Словно дети, прыгают матросы,
Я так счастлив… нет, я не могу…
Вон журавль смешной и длинноносый
Полетел на белые утесы,
В синем небе описав дугу,
Вот и берег… мы на берегу.
 
 
Престарелый, в полном облаченье,
Патер совершил богослуженье,
Он молил: «О Боже, не покинь
Грешных нас…» – кругом звучало пенье,
Медленная, медная латынь
Породнилась с шумами пустынь.
 
 
И казалось, эти же поляны
Нам не раз мерещились в бреду…
Так же на змеистые лианы
С криками взбегали обезьяны;
Цвел волчец; как грешники в аду,
Звонко верещали какаду…
 
 
Так же сладко лился в наши груди
Аромат невиданных цветов,
Каждый шаг был так же странно нов,
Те же выходили из кустов,
Улыбаясь и крича о чуде,
Красные, как медь, нагие люди.
 
 
Ах! не грезил с нами лишь один,
Лишь один хранил в душе тревогу,
Хоть сперва, склонясь, как паладин
Набожный, и он молился Богу,
Хоть теперь целует прах долин,
Стебли трав и пыльную дорогу.
 
 
Как у всех матросов, грудь нага,
В левом ухе медная серьга
И на смуглой шее нить коралла,
Но уста (их тайна так строга),
Взор, где мысль гореть не перестала,
Выдали нам, Муза, адмирала.
 
 
Он печален, этот человек,
По морю прошедший как по суше,
Словно шашки, двигающий души
От родных селений, мирных нег
К диким устьям безымянных рек…
Что он шепчет!.. Муза, слушай, слушай!
 
 
«Мой высокий подвиг я свершил,
Но томится дух, как в темном склепе.

[Что сделать]: Перепишите дословно часть стихотворного отрывка о высадке моряков на берег. Начните с места, где стоят слова «Так же сладко», и остановитесь после слов «и пыльную дорогу.».

[Исходные данные]:
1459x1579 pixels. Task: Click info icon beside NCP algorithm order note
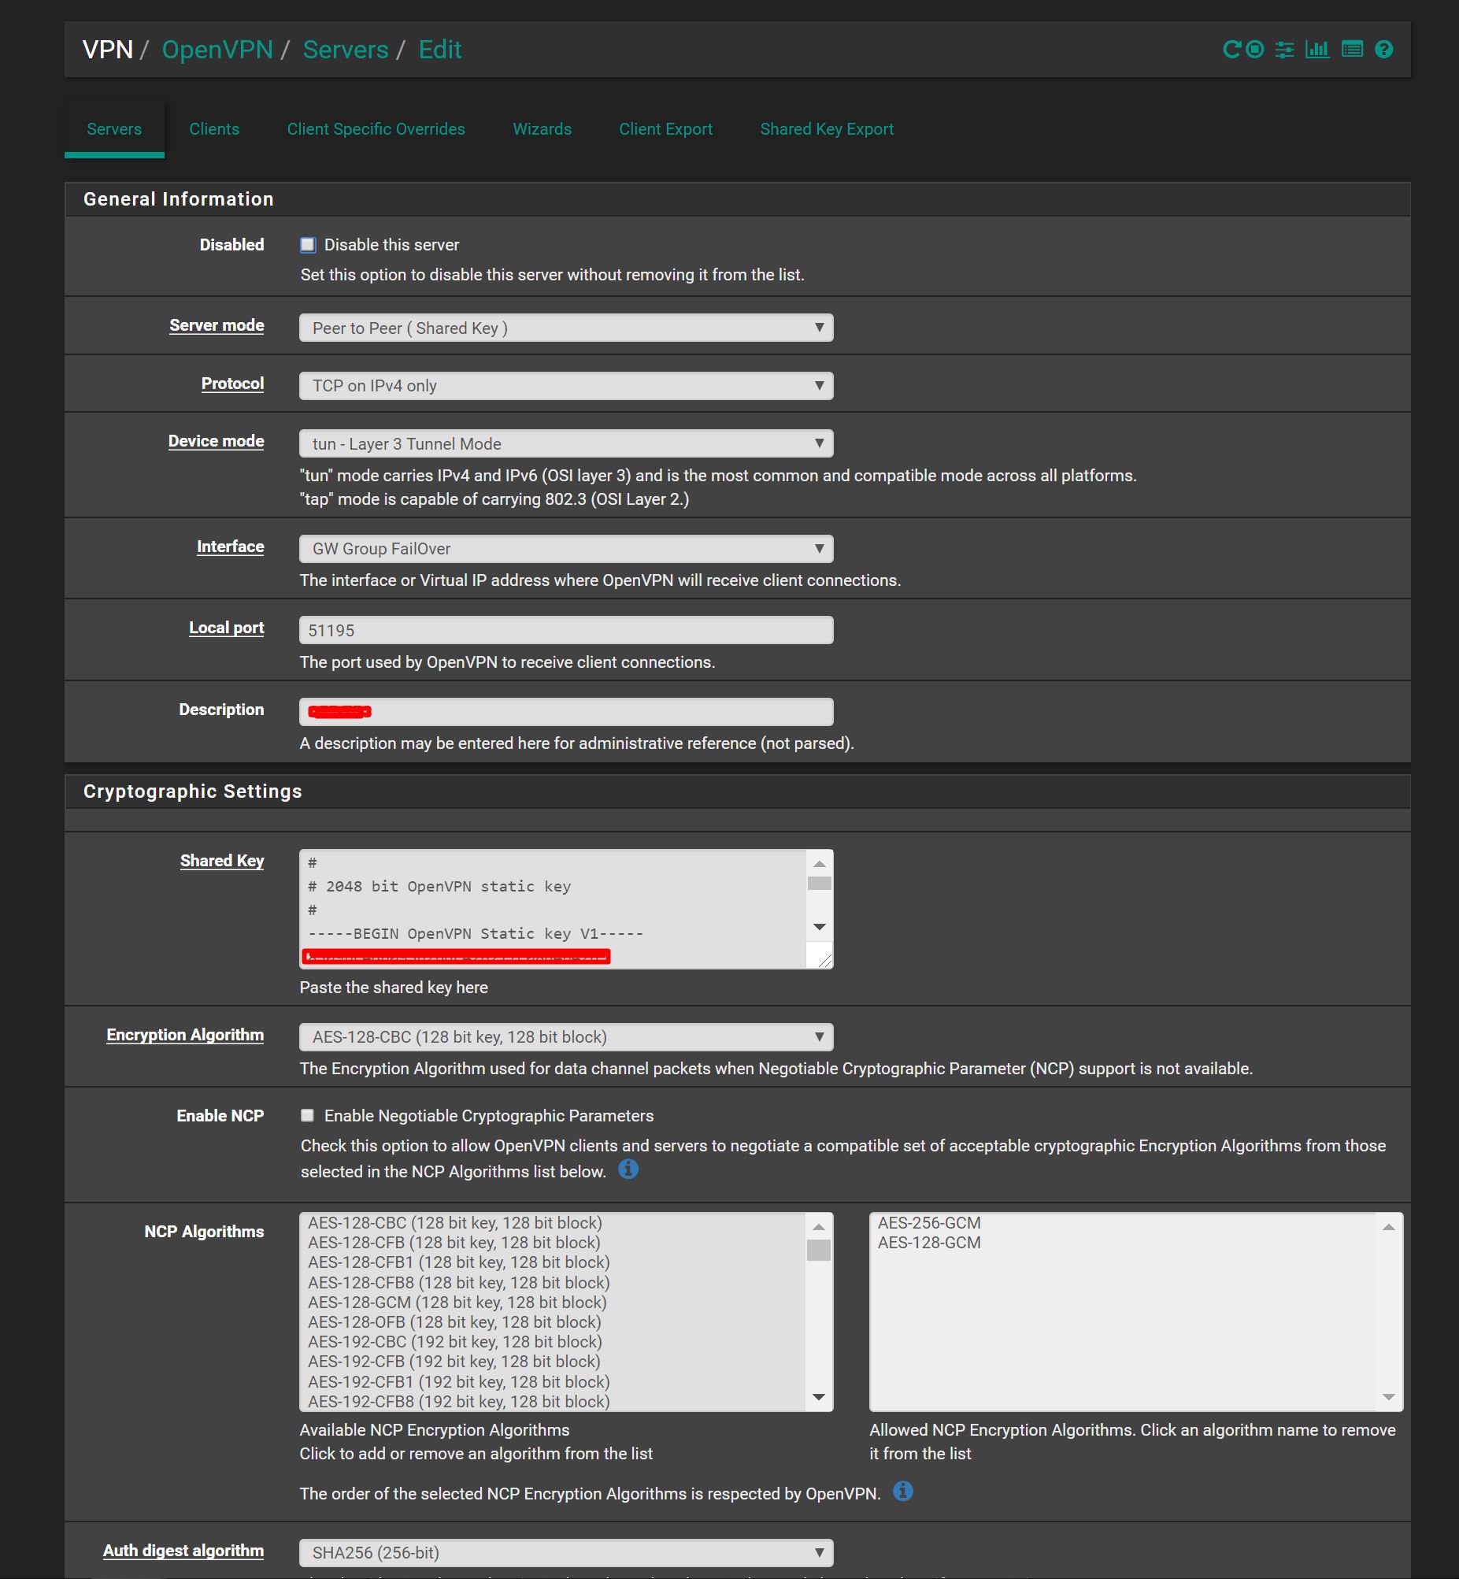902,1491
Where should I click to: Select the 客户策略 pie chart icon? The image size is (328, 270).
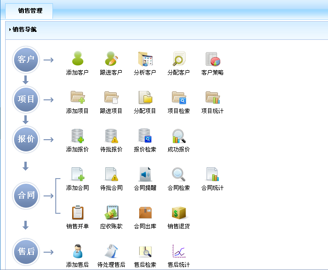click(x=212, y=59)
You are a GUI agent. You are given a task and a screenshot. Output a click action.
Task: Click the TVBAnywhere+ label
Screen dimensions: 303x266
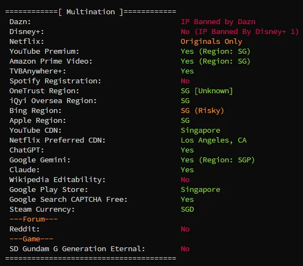click(38, 71)
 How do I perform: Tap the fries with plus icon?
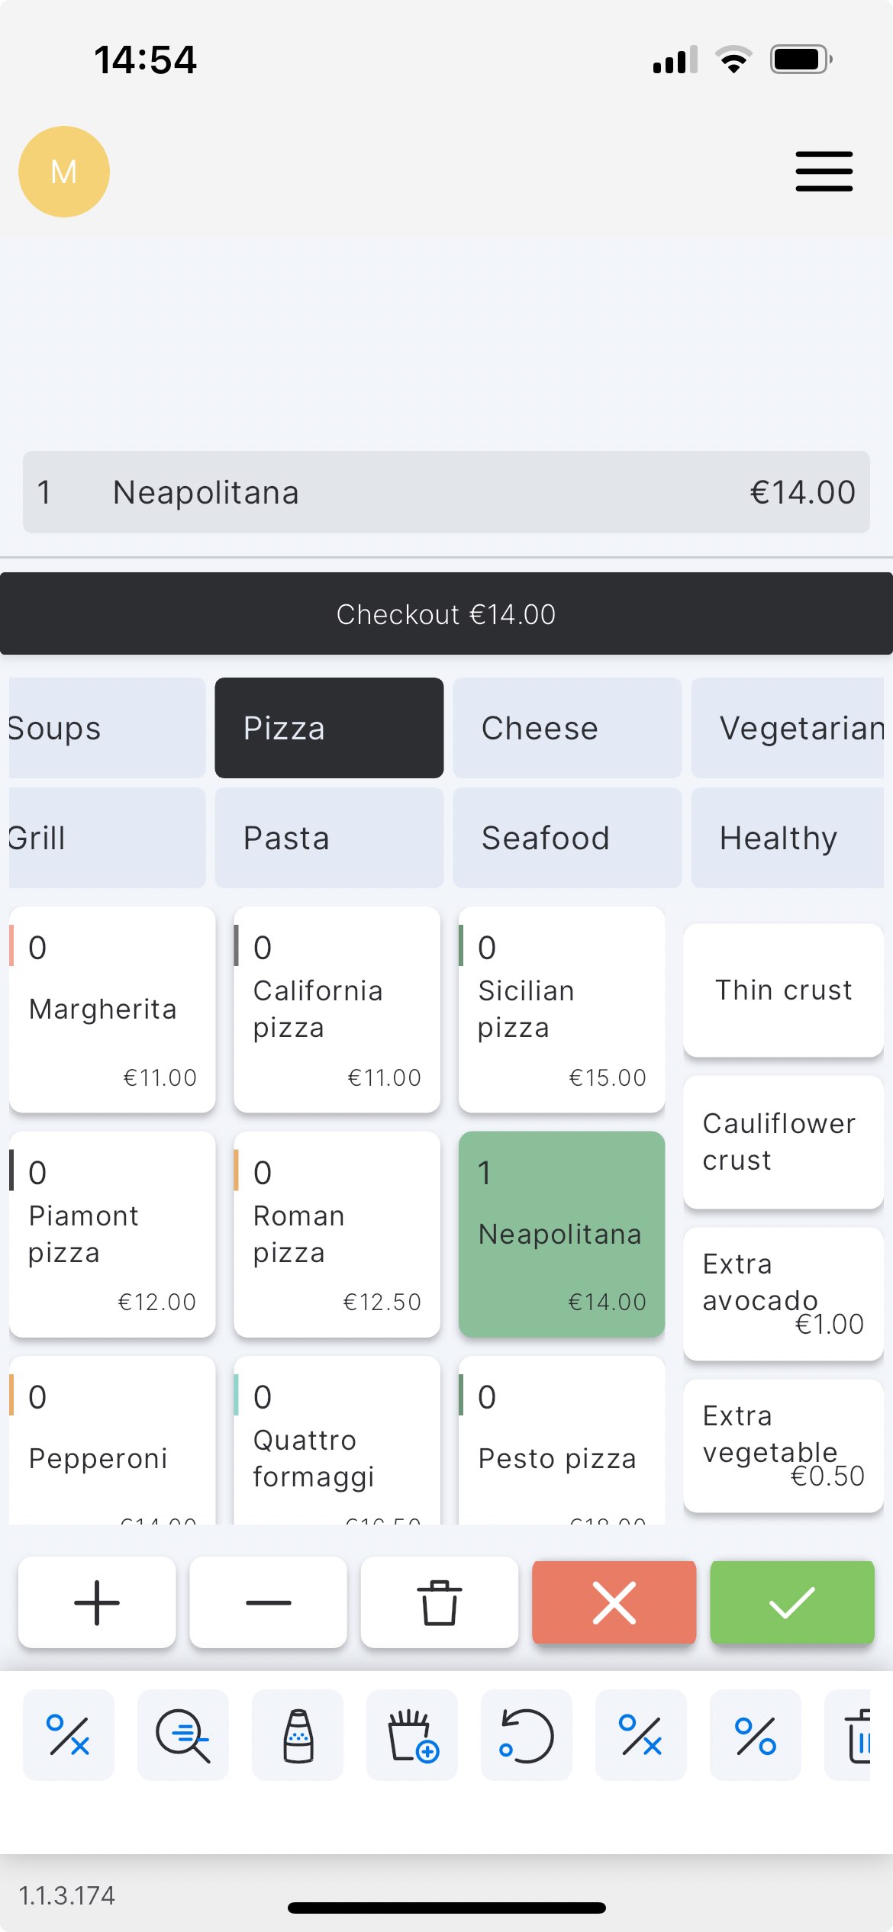point(412,1735)
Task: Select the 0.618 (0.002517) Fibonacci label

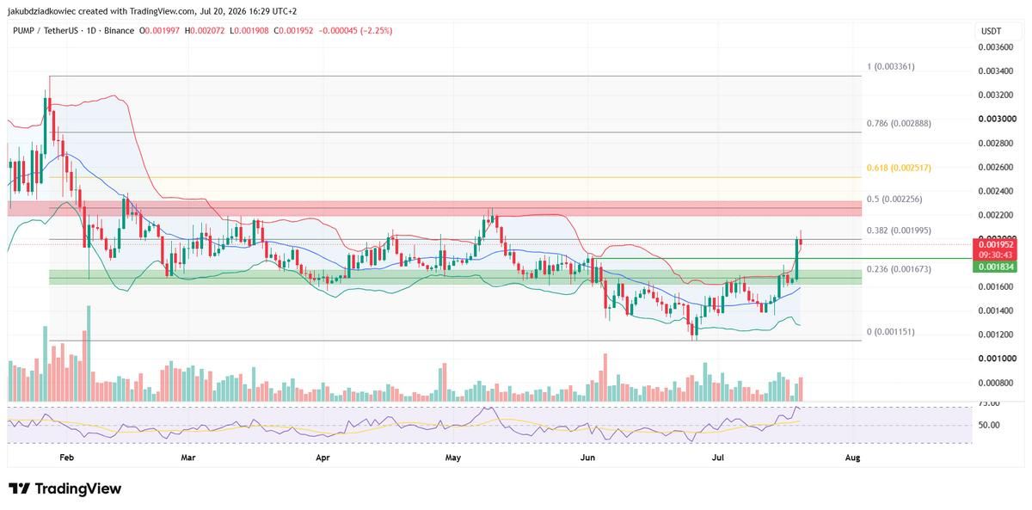Action: (900, 168)
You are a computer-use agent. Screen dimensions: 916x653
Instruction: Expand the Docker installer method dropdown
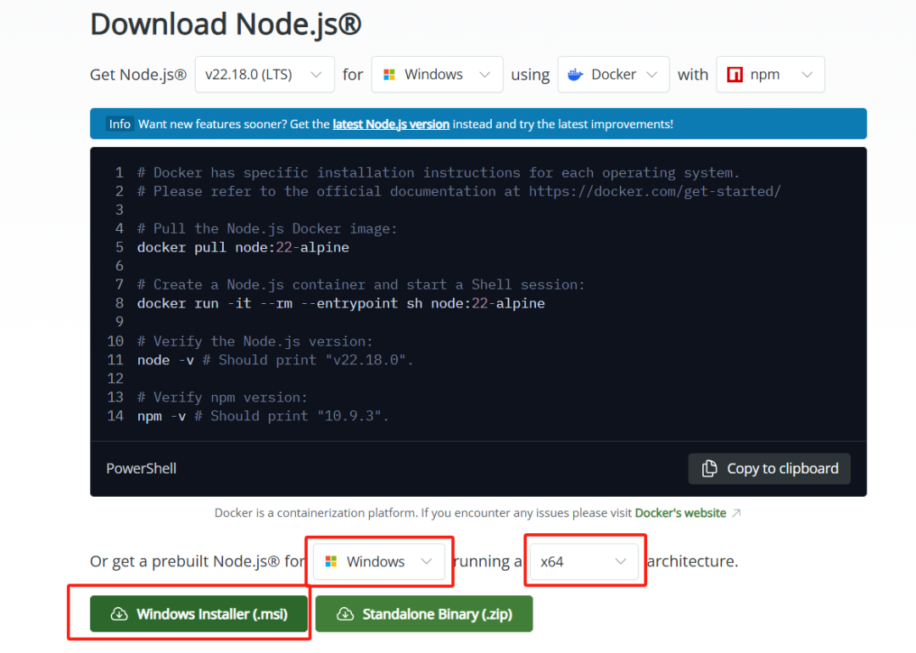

[Результат выполнения]:
Так же сладко лился в наши груди
Аромат невиданных цветов,
Каждый шаг был так же странно нов,
Те же выходили из кустов,
Улыбаясь и крича о чуде,
Красные, как медь, нагие люди.
 
 
Ах! не грезил с нами лишь один,
Лишь один хранил в душе тревогу,
Хоть сперва, склонясь, как паладин
Набожный, и он молился Богу,
Хоть теперь целует прах долин,
Стебли трав и пыльную дорогу.